- [PROVIDED PASSAGE]:
We’re starting with a clean x86 64-bit Ubuntu 16.04 system with python3.5 but with neither Apache nor Django installed:
$ lsb_release -a No LSB modules are available. Distributor ID: Ubuntu Description: Ubuntu 16.04.2 LTS Release: 16.04 Codename: xenial
Use Ubuntu’s apt (Advanced Packaging Tool) to install our base apache2 installation
$ sudo apt install apache2 Reading package lists... Done Building dependency tree Reading state information... Done The following additional packages will be installed: apache2-bin apache2-data apache2-utils libaprutil1-dbd-sqlite3 libaprutil1-ldap liblua5.1-0 Suggested packages: apache2-doc apache2-suexec-pristine | apache2-suexec-custom The following NEW packages will be installed: apache2 apache2-bin apache2-data apache2-utils libaprutil1-dbd-sqlite3 libaprutil1-ldap liblua5.1-0 0 upgraded, 7 newly installed, 0 to remove and 4 not upgraded. Need to get 1,374 kB of archives. After this operation, 5,865 kB of additional disk space will be used.
We want mod-wsgi, which is an Apache module for the implmenentation of python WSGI (Web Server Gateway Interface). This will enable us to run our Django application using Apache and also do cool things like SSE server push via WSGI, and this will be the subject of a future article.
Determine whether it’s already installed:
$ dpkg -S mod_wsgi dpkg-query: no path found matching pattern *mod_wsgi*
Install it for python 3 making sure to use the Apache library for python3. Information on various Ubuntu HTTP server packages can be found on the Ubuntu package site.
$ sudo apt install libapache2-mod-wsgi-py3 Reading package lists... Done Building dependency tree Reading state information... Done The following NEW packages will be installed: libapache2-mod-wsgi-py3 0 upgraded, 1 newly installed, 0 to remove and 4 not upgraded. Need to get 78.6 kB of archives. After this operation, 249 kB of additional disk space will be used. Get:1 http://us.archive.ubuntu.com/ubuntu xenial/universe amd64 libapache2-mod-wsgi-py3 amd64 4.3.0-1.1build1 [78.6 kB] Fetched 78.6 kB in 0s (681 kB/s) Selecting previously unselected package libapache2-mod-wsgi-py3. (Reading database ... 259242 files and directories currently installed.) Preparing to unpack .../libapache2-mod-wsgi-py3_4.3.0-1.1build1_amd64.deb ... Unpacking libapache2-mod-wsgi-py3 (4.3.0-1.1build1) ... Setting up libapache2-mod-wsgi-py3 (4.3.0-1.1build1) ... apache2_invoke: Enable module wsgi
Note the last line above that states the module was enabled. Although it’s not necessary, let’s check that it is indeed installed and where it’s located:
$ dpkg -S mod_wsgi libapache2-mod-wsgi-py3: /usr/lib/apache2/modules/mod_wsgi.so libapache2-mod-wsgi-py3: /usr/lib/apache2/modules/mod_wsgi.so-3.5
Check if our Apache Web Server is running
$ ps -e | grep apache 3231 ? 00:00:00 apache2 3234 ? 00:00:00 apache2 3235 ? 00:00:00 apache2
Install Django from source
It’s so easy to work with Django from source using git. We’ll install it under our /build tree:
$ cd /build $ git clone https://github.com/django/django.git Cloning into 'django'... remote: Counting objects: 386325, done. remote: Compressing objects: 100% (22/22), done. remote: Total 386325 (delta 8), reused 0 (delta 0), pack-reused 386303 Receiving objects: 100% (386325/386325), 157.03 MiB | 3.38 MiB/s, done. Resolving deltas: 100% (280454/280454), done. Checking connectivity... done.

- [RECORDS SUPPLIED]:
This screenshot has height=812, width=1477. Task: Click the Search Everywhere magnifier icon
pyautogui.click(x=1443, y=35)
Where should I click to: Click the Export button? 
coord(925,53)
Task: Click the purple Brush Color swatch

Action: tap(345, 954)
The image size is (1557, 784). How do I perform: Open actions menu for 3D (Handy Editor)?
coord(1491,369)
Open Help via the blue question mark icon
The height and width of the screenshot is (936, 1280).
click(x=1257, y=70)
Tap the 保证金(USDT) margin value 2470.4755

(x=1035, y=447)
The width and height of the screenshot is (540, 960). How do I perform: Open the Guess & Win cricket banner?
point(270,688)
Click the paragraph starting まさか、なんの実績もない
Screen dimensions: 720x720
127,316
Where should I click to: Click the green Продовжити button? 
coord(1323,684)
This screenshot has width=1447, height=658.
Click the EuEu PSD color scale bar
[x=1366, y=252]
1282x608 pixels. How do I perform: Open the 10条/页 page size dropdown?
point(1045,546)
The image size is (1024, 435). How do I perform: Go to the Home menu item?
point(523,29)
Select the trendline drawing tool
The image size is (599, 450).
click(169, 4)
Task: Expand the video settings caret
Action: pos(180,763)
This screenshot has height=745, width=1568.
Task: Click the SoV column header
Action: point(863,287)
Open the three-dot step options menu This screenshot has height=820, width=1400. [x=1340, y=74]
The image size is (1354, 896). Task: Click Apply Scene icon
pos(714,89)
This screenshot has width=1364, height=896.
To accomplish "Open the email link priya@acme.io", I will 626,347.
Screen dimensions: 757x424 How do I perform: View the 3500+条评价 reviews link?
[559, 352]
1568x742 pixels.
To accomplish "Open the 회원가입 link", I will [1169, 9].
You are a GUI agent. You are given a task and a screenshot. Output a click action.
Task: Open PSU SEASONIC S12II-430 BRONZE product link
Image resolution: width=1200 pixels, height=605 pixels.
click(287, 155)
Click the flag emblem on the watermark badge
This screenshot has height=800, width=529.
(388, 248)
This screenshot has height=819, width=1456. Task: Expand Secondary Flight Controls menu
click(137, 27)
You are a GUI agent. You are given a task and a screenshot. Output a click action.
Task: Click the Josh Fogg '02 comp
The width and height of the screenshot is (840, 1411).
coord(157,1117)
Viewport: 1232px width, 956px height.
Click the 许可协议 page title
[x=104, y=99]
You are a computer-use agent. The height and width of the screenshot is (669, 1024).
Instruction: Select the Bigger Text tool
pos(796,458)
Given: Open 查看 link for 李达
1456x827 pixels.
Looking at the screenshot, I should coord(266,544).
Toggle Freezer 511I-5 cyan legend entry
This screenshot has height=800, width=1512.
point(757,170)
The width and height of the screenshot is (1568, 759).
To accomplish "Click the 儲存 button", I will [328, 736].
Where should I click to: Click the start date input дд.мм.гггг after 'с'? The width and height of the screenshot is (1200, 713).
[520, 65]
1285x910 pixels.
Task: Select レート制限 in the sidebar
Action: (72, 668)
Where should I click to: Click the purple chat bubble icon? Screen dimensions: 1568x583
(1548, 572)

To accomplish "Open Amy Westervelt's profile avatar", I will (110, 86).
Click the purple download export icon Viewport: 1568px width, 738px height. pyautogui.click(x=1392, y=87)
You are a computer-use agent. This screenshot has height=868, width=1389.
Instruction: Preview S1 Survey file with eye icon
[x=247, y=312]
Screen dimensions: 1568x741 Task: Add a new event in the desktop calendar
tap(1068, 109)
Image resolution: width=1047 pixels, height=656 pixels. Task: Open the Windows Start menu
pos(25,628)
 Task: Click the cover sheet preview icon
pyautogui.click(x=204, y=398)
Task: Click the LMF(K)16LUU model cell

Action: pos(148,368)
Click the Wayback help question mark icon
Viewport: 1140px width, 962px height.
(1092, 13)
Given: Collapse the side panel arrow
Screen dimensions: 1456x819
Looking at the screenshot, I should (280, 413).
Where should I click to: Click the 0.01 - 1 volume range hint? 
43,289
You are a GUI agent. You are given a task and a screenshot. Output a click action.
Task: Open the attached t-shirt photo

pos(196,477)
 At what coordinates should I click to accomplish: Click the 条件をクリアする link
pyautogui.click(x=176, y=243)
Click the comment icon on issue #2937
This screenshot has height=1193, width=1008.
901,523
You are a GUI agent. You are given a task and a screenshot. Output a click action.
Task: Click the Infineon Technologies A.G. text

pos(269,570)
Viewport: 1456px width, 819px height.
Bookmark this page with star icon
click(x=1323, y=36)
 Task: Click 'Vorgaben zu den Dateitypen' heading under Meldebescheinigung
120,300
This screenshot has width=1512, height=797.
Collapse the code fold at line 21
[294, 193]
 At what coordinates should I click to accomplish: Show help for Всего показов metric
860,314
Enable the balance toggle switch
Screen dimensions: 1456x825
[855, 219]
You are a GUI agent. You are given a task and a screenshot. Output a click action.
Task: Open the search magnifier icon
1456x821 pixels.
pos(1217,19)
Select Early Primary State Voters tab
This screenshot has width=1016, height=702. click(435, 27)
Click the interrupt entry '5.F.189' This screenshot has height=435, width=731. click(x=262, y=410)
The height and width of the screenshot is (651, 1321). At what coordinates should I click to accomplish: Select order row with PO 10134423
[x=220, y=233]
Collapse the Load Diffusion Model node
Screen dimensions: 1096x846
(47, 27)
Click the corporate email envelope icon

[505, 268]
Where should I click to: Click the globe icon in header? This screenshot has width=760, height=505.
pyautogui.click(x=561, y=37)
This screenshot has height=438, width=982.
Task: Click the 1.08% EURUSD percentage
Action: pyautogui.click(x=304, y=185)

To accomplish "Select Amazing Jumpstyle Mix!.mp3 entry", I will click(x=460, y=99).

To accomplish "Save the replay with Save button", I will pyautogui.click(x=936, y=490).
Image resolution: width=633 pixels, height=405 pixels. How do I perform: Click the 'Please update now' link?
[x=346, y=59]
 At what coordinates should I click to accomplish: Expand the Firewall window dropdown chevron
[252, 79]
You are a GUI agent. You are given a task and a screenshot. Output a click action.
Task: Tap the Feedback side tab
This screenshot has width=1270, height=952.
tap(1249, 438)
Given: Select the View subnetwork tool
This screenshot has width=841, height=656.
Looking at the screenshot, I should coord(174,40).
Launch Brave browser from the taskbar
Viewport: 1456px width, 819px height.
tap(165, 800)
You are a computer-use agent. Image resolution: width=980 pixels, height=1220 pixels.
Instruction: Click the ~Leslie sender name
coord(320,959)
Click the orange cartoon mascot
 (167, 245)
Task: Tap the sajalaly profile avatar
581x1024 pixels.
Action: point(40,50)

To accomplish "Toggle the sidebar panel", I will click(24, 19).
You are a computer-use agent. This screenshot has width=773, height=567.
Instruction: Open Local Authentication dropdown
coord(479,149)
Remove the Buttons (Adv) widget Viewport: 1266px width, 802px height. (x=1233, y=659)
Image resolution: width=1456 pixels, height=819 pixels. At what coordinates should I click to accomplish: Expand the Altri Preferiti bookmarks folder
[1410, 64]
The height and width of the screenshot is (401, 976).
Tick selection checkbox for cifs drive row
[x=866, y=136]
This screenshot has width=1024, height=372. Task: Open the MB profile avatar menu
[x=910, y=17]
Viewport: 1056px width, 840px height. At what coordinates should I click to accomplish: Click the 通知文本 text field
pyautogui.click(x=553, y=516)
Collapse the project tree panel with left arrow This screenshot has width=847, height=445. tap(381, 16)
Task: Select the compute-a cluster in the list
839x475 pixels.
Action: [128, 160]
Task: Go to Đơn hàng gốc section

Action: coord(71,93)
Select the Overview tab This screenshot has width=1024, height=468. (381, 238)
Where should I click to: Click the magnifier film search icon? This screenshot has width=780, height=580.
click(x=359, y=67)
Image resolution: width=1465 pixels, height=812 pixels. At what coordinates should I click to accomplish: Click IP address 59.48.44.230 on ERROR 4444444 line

- [WHAT YOU ARE ASKED TO DO]:
In the Apache and Django setup walkthrough, under which directory is the Django source cloned with git?

- [IN RESPONSE]:
/build